Sexton School
by: chicago designslinger
[James A. Sexton Public School (1882) Chicago, IL. /Images & Artwork: chicago designslinger]
In 1882, the Chicago Board of Education needed a high school on the north side of the city to accommodate the city’s expanding student population, and this was the result. One of Chicago’s first high schools, this beautiful Victorian Italianate structure is also one of the oldest public schools still standing in the city, and the first in a line of remarkable school buildings constructed by the Board over the next 40 years.
[Sexton Grammar School, 160 W. Wendell Street, Chicago /Image & Artwork: chicago designslinger]
Originally known as the North Division High School, the name was changed in the late 1890s to the James A. Sexton High School. Sexton was born in Chicago in 1844 and enlisted in the Union Army at the beginning of the Civil War when he was just 17 years old. He was a Colonel by 21 and was almost always addressed as Colonel Sexton rather than Mister, until the day he died. After the war ended Col. Sexton eventually made his way back to Chicago where he opened a stove manufacturing business which made him a man of means and politically well connected. He was appointed Postmaster of Chicago by U.S. President Benjamin Harrison, and served for 5 years. Continuing his association with all things military, he became Commander-in-Chief of the Grand Army of the Republic. The GAR was the largest veterans organization in the U.S. at the time, made up of men who had served in the Union Army during the War Between the States. The Colonel happened to be in Washington D.C. when he died in 1899, and his body was brought back to his La Salle Street home, located around the corner from the school.
[Ruben Salazar Bilingual Center /Image & Artwork: chicago designslinger]

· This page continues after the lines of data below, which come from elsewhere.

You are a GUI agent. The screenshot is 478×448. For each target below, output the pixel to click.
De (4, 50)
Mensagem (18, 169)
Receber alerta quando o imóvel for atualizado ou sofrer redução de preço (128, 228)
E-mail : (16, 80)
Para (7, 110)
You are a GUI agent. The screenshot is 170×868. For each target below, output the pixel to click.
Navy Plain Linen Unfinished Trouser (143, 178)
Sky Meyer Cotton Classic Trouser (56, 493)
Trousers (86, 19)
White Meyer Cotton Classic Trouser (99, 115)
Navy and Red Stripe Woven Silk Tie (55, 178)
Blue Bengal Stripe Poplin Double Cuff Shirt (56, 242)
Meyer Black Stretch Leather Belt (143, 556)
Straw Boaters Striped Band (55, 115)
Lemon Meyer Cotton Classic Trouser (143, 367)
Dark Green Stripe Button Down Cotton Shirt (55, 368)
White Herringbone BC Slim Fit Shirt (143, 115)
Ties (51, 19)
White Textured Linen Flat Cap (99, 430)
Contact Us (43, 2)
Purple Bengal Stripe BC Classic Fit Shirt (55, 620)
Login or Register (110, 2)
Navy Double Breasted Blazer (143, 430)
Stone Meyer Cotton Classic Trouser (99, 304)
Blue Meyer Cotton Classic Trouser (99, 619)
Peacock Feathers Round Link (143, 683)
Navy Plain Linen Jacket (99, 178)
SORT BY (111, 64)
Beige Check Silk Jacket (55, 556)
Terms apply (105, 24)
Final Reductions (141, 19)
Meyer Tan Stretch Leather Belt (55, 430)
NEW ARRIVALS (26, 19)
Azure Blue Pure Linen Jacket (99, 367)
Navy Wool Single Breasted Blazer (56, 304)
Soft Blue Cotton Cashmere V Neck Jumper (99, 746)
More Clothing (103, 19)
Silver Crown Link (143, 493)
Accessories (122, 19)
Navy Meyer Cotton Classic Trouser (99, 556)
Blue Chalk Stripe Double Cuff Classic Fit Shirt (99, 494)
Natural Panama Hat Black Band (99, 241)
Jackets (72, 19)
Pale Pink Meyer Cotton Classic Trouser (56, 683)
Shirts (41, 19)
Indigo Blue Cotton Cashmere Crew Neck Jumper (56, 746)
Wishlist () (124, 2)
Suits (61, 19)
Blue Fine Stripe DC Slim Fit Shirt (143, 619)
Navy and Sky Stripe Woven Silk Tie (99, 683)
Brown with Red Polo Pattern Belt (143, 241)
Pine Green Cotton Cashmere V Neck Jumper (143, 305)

By 1900 Chicago had annexed itself into a much larger city and in the process acquiredseveral large high schools while its grammar school aged population was exploding. So the Board of Education spent $15,000 for upgrades on Sexton High and it became a grammar school. Unfortunately in the winter of 1901 the building was closed by the principal when the school ran out of coal to fire the boiler which provided heat for the classrooms. The local coal yard owners were owed money by the Board and they weren’t willing to deliver their heat source until the past due bills were paid. The issues of school funding, or lack thereof, seems to have been a problem even back then!
Ninety-two year later, the building was renamed the Ruben Salazar Bilingual Grammar School and Center. Salazar had been created in the early 70s to help children whose primary language was not English and the Center moved into this building in 1993. Salazar was a reporter for the Los Angeles Times and was hit by a police gas cannister and killed in 1970 during a National Chicano Moratorium March protesting U.S. involvement in the Vietnam War. The organization was formed and named in his memory.
It’s pretty remarkable that a 128-year-old school building has survived the ravagesof time, the wear and tear of thousands of children, and can still look so good. The sturcture was rehabilitated in the late 1990s, and it’s a testament to the commitment of the Board of Education that the rehab was done with a sensitivity to the historic nature of the building. One of the best examples is in the windows. Instead of bricking in the openings and putting in smaller standard issue replacements which had been done in other older schools in years past, the new windows were built to modern specs within the old framework. Col. Sexton would have no problem recognizing the place.